Mindfulness has been heralded as a new way of being, a new way of experiencing life, and a way of improving one's work-life balance for a long time. Two of its pioneers were Thich Nhat Hanh and Jon Kabat-Zinn. Today mindfulness is recommended by the U.S. Department of Health as an effective and doable intervention for our stress-filled lives. More than 10,000 published research papers are available on mindfulness-based therapy. This practice of paying close attention to what one is doing has proven its worth in schools, corporations, health care facilities, senior citizen centers, prisons, military training facilities — you name the place and they probably have or are planning to have mindfulness sessions.

Rezvan Ameli is a senior clinical psychologist at the National Institute of Mental Health, where she provides training for diagnosing and measuring mood and anxiety disorders. She is certified as a cognitive therapist. In this edifying and illuminating paperback, she lays out a wide-ranging overview of 25 mindfulness practice lessons. She begins with a look of the scientific findings about the impact of mindfulness on health and well-being. Next comes a brief summary of the relationship between suffering in the Buddhist view of things and modern-day stress.

The purpose of this book is to help the reader build a mindfulness practice; s/he will need to make time, commit to a regimen, find a buddy, and make an intention to experiment, learn, and practice. Lessons 1 - 17 build attentional skills, and lessons 18 - 25 are aimed at the development of compassion. Lessons 13 through 17 focus on using the breath.

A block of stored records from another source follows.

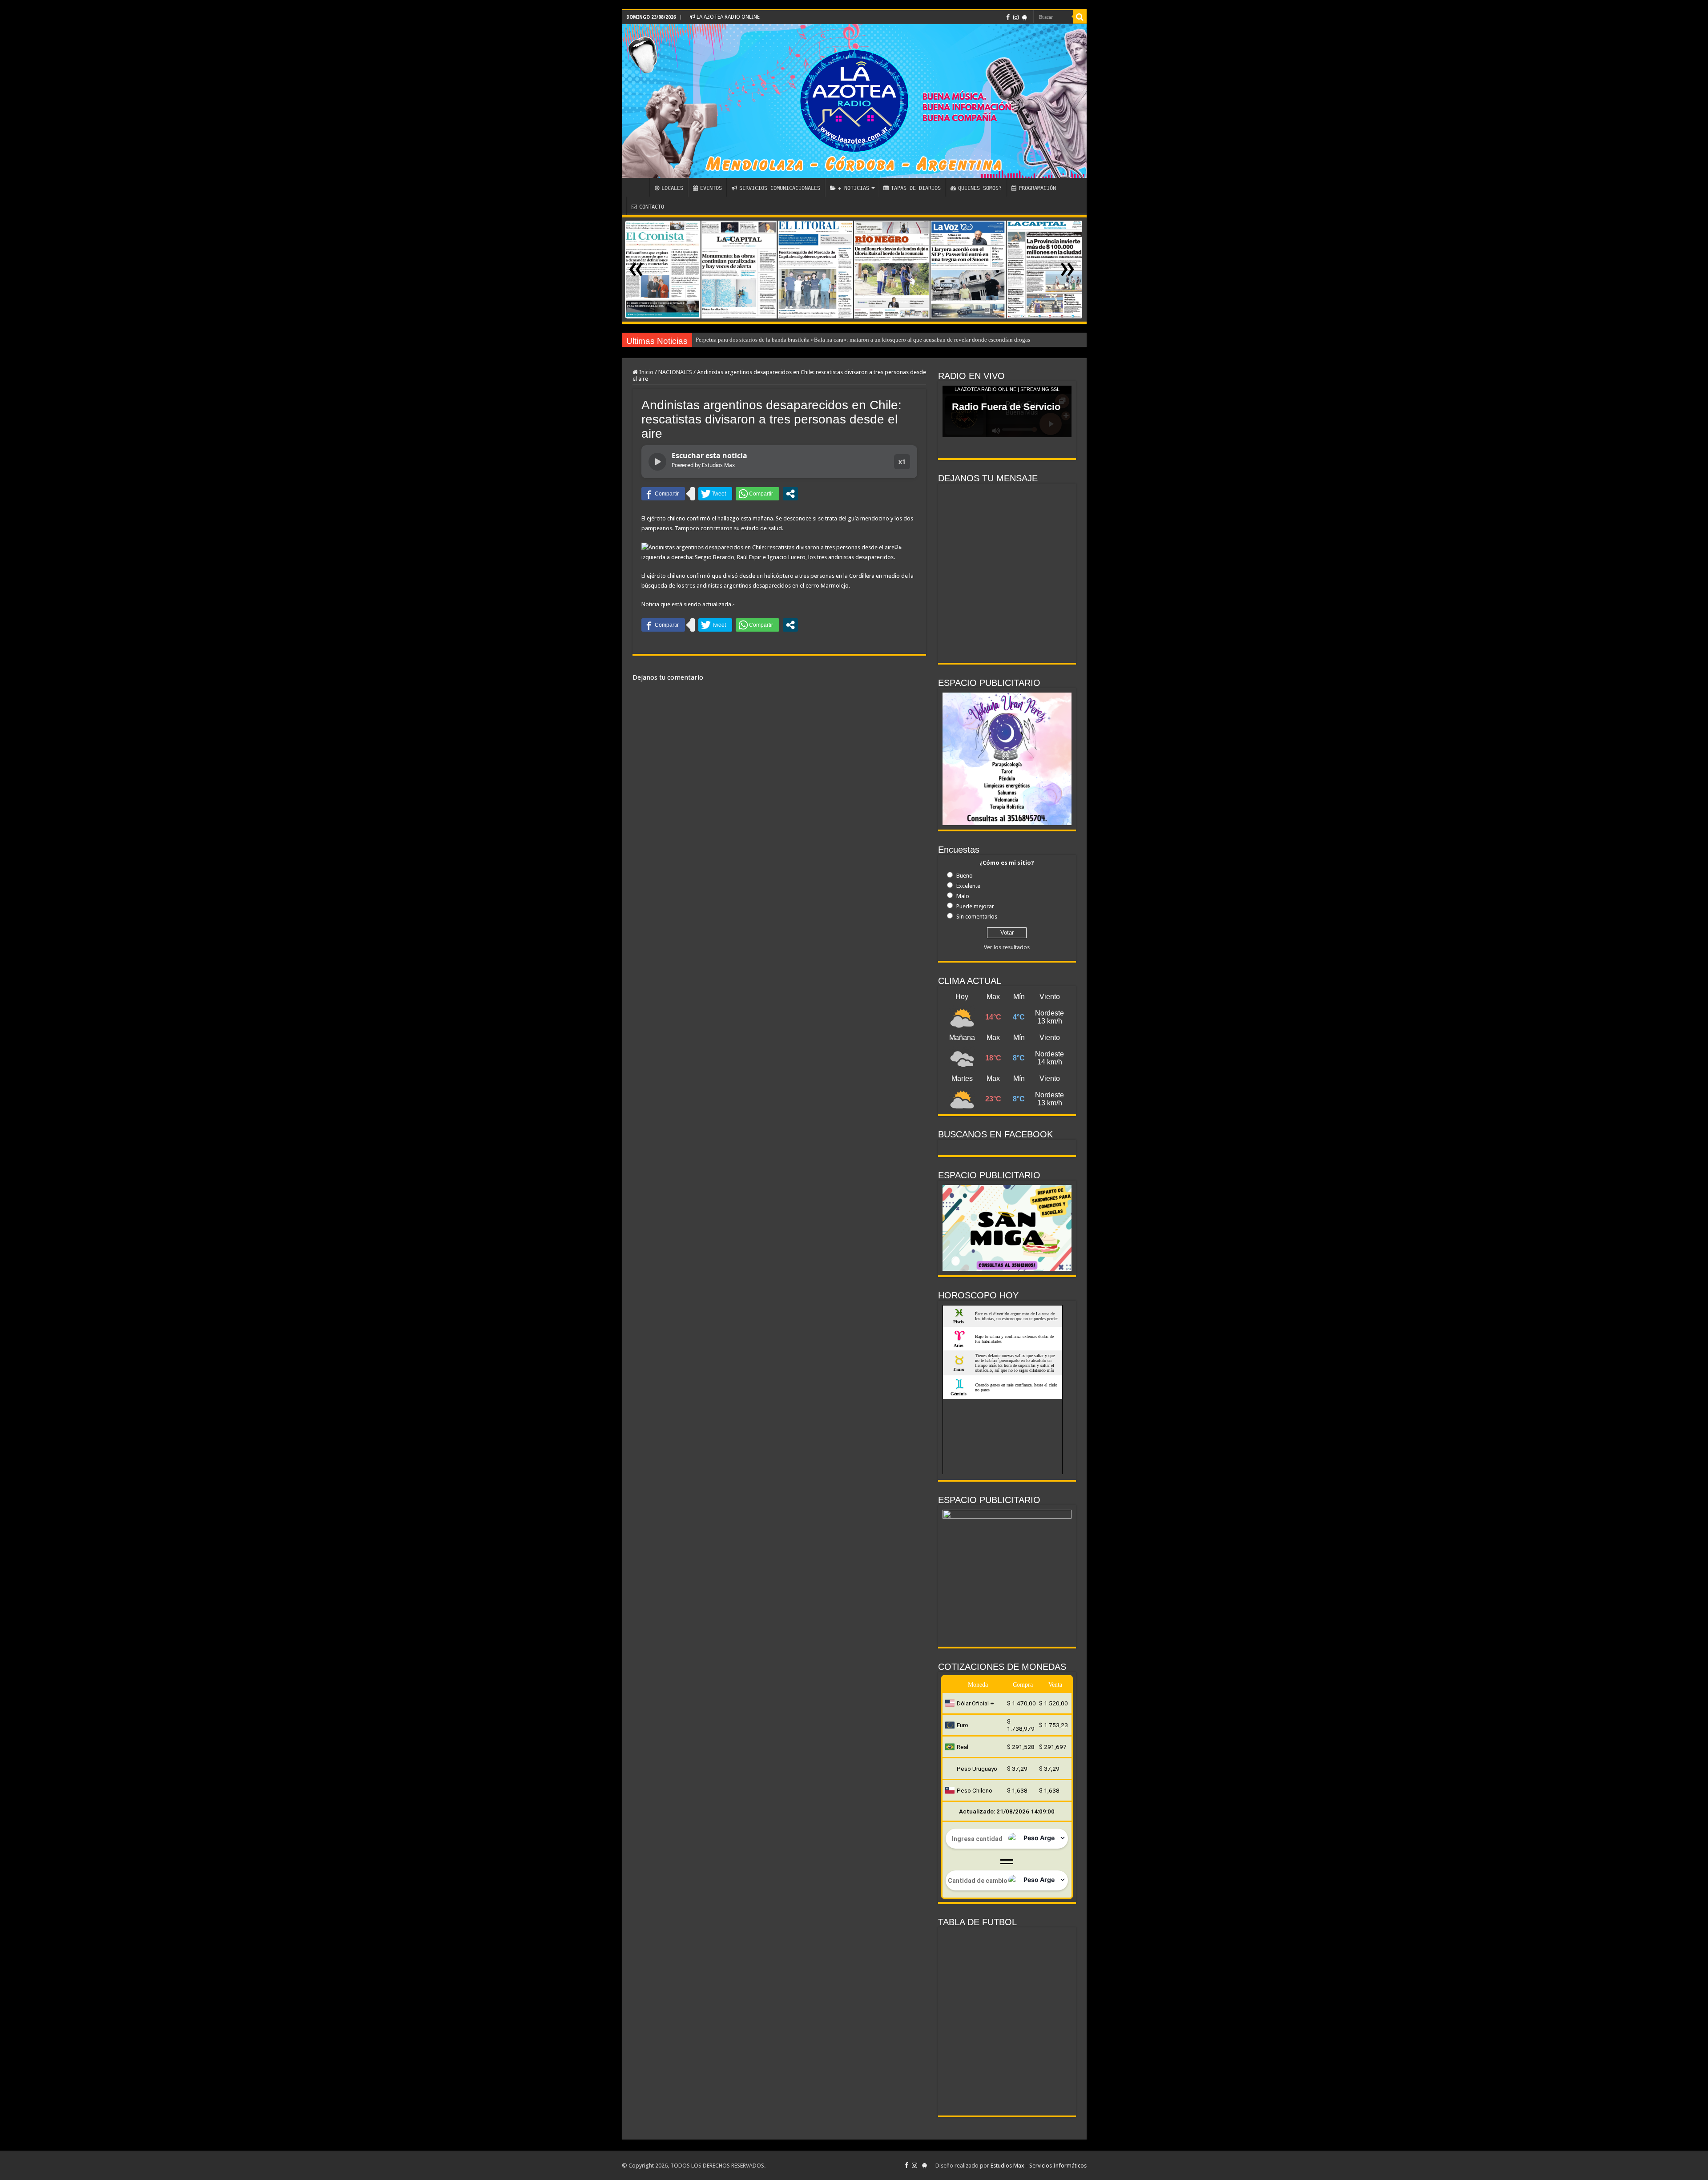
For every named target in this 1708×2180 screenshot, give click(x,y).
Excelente (968, 885)
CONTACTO (651, 207)
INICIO (637, 187)
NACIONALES (675, 372)
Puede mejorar (975, 906)
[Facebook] (1008, 17)
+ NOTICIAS (853, 188)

Although you may already be familiar with some of this material, there are bound to be epiphanies that open up new ways of using it. Ameli has done a fine job choosing and arranging this material on mindfulness! Here is a dedication that she recites at the end of each class:

"May any learning, understanding, or insight that came about today benefit us, benefit our loved ones, benefit our friends and colleagues, and may it ripple all the way out into the universe and benefit all beings."